START
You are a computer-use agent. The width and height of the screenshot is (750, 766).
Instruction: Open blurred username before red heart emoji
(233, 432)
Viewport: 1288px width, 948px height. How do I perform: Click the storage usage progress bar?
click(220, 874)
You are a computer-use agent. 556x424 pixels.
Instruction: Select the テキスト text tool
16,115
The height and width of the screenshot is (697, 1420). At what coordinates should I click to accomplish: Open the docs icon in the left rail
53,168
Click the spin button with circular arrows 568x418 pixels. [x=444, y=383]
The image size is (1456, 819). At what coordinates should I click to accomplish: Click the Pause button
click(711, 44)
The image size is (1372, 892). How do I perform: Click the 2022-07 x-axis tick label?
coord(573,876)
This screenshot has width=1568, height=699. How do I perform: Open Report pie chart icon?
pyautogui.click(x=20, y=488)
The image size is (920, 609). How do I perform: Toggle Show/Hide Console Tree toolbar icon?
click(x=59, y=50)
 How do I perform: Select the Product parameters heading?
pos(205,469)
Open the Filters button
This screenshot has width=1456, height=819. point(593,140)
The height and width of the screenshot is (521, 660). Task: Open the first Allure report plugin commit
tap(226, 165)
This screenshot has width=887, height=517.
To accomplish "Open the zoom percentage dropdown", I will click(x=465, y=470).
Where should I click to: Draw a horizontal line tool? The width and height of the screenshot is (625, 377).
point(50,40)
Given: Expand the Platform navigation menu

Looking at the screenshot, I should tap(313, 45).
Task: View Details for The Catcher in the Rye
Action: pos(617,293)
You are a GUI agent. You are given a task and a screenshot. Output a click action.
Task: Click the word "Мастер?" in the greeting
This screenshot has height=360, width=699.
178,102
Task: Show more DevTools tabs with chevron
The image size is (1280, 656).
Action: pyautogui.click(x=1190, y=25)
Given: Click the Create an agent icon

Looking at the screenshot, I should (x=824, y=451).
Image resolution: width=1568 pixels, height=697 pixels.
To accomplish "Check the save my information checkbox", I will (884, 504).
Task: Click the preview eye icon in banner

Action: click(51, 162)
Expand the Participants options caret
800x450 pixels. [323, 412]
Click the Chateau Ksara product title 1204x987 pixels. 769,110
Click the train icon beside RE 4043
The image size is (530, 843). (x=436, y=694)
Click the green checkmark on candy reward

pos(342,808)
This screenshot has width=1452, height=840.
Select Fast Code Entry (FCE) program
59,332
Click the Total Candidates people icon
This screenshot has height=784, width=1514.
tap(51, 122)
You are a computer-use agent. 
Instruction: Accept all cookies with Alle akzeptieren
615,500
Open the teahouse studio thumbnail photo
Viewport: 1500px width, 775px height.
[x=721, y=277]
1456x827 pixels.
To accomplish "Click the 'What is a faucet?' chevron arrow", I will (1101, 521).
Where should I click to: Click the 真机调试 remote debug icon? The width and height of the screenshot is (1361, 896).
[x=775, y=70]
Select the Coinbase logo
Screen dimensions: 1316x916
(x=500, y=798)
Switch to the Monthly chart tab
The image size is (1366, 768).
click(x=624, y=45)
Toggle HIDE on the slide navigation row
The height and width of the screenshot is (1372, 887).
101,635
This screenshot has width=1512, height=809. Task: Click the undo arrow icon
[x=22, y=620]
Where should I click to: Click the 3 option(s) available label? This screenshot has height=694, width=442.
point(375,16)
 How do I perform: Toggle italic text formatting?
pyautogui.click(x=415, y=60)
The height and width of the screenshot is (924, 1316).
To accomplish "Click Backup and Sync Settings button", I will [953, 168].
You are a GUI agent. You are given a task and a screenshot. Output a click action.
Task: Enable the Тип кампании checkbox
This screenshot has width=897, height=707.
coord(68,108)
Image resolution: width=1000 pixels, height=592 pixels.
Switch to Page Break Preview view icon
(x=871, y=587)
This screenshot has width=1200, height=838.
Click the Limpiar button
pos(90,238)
END
Transcribe the entries verbatim, beginning at the start of the entries and continuing through the line containing "pos(205,469)", with that line included.

- EXERCISE ANSWER:
You are a computer-use agent. The width and height of the screenshot is (750, 766).
Instruction: Open blurred username before red heart emoji
(233, 432)
Viewport: 1288px width, 948px height. How do I perform: Click the storage usage progress bar?
click(220, 874)
You are a computer-use agent. 556x424 pixels.
Instruction: Select the テキスト text tool
16,115
The height and width of the screenshot is (697, 1420). At what coordinates should I click to accomplish: Open the docs icon in the left rail
53,168
Click the spin button with circular arrows 568x418 pixels. [x=444, y=383]
The image size is (1456, 819). At what coordinates should I click to accomplish: Click the Pause button
click(711, 44)
The image size is (1372, 892). How do I perform: Click the 2022-07 x-axis tick label?
coord(573,876)
This screenshot has width=1568, height=699. How do I perform: Open Report pie chart icon?
pyautogui.click(x=20, y=488)
The image size is (920, 609). How do I perform: Toggle Show/Hide Console Tree toolbar icon?
click(x=59, y=50)
 How do I perform: Select the Product parameters heading?
pos(205,469)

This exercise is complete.